Well I lost my own bet... by one frame.
15/16 spotdodges caught with the same frame setup. The one time I missed by one frame (14th repetition), I caught him out of his buffered spot dodge at the end without even counting the frames.
Here's the frame setup I used exactly.
Frame | 1 | 2 | 3 | 4 | 5 | 6 | 7 | 8 | 9 | 10 | 11 | 12 | 13 | 14 | 15 | 16 | 17 | 18 | 19 | 20 | 21 | 22 | 23 | 24 | 25 | 26 | 27 | 28 | 29
Dedede | 1st SD Frame | 2nd (Invinc. start) | 3rd | 4th | etc | | | | | | | | | | | | | | Buffer SD | | Invinc. end | | | | | | | 1st SD Frame |
MK | Crouch | | | | | | | | | | | | | | | | | | | | | | Input Dtilt* | | | | | Hit D3's Foot
*This is the first frame of the input; in frame-advance the input would be held while frozen on frame 22 and about to advance to 23.
**This entire table assumes Dolphin's default 2-frame delay, which is why there's 2 extra frames between MK's Dtilt input and it hitting.
I input MK's Dtilt on the same frame of D3's spotdodge every single time and hit him with 94% accuracy.
Also I tested a couple of times, watching for the input delay, and got the same delay for both D3 and MK twice in a row.
Hypothesis:
When an input is made, the "random" amount of lag becomes set for all subsequent inputs made for the duration of the first input's animation.
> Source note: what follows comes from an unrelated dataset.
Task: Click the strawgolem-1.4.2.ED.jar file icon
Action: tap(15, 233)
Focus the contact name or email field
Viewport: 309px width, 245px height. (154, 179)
This way, even though the amount of lag at any given moment may seem random, someone reacting to an animation before it ends will experience the same lag that the animation first experienced.
(Ignoring the 2 frame delay within Dolphin)
Example: D3 inputs a spot-dodge and it comes out after 1 frame of lag. The number of frames from the input to the end of the animation is 28 (input frame > no input frame 1 animation starts > 27 frame animation). For that entire 28 frame window, all inputs made experience the same 1 frame of lag. MK starts his Dtilt on frame 24 (input frame > no input frame 1, animation starts > no input frame 2 > no input frame 3 > no input frame 4, dtilt hitbox) and it connects on frame 28; D3 is hit.
This is probably incorrect and would need more testing but the current data upholds this hypothesis fairly well.